Significance of whole in short. Certainly a concentration of interest
in the short. Short is efficacious. Long means rest; short is the
center of things. Long, an effortless activity; short, a more
strenuous activity. When complex fillings are introduced, subject is
helped out; does not have to put so much into the short division. In
simple line, subject _introduces_ the concentration. In complex
figures the concentration is objectified. In _equal_ division subject
has little to do with it; the _unequal_ depends on the subject--it
calls for appreciation. Center of references is the division point,
and the eye movements to right and left begin here, and here return.
The line centers there. The balance is a horizontal affair.

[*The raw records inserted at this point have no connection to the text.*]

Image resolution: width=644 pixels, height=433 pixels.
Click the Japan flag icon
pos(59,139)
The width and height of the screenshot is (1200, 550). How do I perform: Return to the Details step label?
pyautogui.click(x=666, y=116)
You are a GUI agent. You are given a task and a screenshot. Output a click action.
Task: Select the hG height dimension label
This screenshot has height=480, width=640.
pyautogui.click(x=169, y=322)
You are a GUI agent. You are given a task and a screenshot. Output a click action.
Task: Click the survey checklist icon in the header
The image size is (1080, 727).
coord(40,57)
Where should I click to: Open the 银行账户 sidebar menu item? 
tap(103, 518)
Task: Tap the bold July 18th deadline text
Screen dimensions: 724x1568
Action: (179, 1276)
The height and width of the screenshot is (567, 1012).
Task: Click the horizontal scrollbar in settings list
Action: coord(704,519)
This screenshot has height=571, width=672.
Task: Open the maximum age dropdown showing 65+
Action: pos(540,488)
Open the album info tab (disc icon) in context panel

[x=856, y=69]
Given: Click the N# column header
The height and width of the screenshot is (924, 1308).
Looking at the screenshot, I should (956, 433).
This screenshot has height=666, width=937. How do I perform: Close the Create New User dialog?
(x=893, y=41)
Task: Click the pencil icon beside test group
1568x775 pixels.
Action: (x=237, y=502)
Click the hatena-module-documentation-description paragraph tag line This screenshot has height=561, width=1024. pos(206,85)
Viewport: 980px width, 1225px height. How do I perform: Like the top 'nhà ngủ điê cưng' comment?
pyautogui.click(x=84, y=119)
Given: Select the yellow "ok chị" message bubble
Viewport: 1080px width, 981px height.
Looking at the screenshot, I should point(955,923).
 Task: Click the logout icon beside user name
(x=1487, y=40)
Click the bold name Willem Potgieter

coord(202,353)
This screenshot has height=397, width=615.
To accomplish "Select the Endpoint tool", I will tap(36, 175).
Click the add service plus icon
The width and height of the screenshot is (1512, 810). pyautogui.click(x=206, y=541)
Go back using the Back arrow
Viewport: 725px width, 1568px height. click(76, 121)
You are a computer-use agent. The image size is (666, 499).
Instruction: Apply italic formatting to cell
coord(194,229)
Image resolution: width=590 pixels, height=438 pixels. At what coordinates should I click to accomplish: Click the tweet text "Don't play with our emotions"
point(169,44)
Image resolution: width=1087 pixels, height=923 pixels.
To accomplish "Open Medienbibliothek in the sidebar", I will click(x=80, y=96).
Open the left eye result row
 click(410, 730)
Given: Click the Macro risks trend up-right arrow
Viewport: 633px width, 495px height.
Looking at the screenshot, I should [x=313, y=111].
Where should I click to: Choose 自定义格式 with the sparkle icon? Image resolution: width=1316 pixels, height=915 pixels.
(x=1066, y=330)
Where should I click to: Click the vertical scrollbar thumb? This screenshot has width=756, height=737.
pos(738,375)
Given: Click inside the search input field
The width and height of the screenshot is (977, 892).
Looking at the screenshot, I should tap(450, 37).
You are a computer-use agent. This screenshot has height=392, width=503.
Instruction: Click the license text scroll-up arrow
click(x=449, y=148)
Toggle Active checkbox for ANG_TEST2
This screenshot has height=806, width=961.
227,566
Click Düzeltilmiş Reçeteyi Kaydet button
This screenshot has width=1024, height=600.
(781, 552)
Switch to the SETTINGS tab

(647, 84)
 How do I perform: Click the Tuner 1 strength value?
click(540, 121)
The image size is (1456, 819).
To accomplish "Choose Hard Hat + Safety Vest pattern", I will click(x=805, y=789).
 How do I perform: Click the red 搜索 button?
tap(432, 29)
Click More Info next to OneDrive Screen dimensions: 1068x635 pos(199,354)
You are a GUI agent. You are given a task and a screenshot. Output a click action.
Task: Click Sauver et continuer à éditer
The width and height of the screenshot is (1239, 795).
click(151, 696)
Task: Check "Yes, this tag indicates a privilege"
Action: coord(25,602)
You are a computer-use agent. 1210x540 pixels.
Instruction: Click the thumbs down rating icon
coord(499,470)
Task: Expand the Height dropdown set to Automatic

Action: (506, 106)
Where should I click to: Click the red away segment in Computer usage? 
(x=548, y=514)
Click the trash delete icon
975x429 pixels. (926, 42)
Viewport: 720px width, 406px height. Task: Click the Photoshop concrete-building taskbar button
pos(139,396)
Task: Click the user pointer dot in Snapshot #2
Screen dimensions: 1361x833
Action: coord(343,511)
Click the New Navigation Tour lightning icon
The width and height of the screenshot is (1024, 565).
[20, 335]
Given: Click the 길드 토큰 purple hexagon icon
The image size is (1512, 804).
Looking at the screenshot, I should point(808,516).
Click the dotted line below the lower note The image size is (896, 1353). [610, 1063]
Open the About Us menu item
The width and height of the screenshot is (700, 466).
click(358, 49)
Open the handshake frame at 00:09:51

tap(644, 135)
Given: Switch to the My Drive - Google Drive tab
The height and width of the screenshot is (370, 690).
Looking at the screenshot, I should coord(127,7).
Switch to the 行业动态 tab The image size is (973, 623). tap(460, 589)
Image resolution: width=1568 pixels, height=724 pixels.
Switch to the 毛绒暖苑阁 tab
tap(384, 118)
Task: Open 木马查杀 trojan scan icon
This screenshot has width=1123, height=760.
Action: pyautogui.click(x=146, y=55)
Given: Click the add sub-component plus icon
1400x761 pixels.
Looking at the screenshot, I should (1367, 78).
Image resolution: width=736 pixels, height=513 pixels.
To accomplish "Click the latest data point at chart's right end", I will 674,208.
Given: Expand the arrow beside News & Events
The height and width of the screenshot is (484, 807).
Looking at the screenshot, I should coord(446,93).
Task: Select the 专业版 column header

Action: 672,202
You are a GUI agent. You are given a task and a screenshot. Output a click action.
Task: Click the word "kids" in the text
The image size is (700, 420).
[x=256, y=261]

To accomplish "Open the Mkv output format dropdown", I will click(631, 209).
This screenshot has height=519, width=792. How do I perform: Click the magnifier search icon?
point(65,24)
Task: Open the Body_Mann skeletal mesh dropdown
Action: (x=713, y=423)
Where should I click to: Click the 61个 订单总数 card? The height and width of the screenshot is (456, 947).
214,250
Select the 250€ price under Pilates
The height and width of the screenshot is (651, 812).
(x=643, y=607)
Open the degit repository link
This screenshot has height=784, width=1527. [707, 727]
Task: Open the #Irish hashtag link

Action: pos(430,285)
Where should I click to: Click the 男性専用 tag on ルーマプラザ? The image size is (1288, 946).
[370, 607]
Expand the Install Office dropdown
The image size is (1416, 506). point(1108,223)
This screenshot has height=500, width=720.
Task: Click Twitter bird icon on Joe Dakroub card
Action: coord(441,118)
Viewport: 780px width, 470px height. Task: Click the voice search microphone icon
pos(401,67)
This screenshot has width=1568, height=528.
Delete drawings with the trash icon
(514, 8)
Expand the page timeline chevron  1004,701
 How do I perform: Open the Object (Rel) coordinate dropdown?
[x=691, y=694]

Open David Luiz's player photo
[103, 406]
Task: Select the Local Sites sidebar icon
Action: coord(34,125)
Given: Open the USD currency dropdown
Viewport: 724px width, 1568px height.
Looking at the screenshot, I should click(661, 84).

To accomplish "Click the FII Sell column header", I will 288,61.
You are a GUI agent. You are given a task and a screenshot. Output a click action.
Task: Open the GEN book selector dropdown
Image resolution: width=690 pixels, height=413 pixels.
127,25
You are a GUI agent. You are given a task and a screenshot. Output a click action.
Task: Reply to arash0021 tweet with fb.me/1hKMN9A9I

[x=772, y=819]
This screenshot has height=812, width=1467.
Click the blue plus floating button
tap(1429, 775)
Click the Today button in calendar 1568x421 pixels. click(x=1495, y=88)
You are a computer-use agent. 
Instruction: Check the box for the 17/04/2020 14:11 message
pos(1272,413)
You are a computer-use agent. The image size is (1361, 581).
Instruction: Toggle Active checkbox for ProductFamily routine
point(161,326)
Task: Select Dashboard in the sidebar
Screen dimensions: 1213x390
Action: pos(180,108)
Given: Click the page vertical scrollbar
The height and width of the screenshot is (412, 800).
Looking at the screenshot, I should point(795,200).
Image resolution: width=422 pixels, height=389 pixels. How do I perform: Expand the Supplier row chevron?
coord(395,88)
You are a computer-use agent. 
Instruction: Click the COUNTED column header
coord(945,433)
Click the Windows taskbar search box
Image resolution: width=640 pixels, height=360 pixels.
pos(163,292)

_B_. Center a more reposing division. Chief attention to division
point, with side excursions to right and left, when refreshment of
perception is needed. The balance is horizontal and not vertical.

_C_. A balance with variety, or without symmetry. Centers at division
point and wants sweep over long part. More concentration on short
part. Subjective activity there--an introduction of energy. A
contraction of the muscles used in active attention. Long side easier,
takes care of itself, self-poised. Line centers at division point.
Active with short division. Introduces activity, which is equivalent
to the filling that the complex figures have; in these the introduced
activity is objectified--made graphic.

_D_. Focal point at division point: wants the interesting things in a
picture to occupy the left (when short division is also on left).
Short division the more interesting and means greater complication.
When the pleasing division is made, eyes move first over long and then
over short. Division point the center of real reference from which
movements are made.

_E_. No reference to center in making judgments; hurries over center.
All portions of simple line of equal interest; but in unequal division
the short gets a non-apparent importance, for the line is then a
scheme for the representation of materials of different interest
values. When the division is too short, the imagination refuses to
give it the proportionally greater importance that it would demand.
When too long it is too near equality. In enjoying line, the division
point is fixed, with shifts of attention from side to side. An
underlying intellectual assignment of more value to short side, and
then the sense-pleasure comes; the two sides have then an equality.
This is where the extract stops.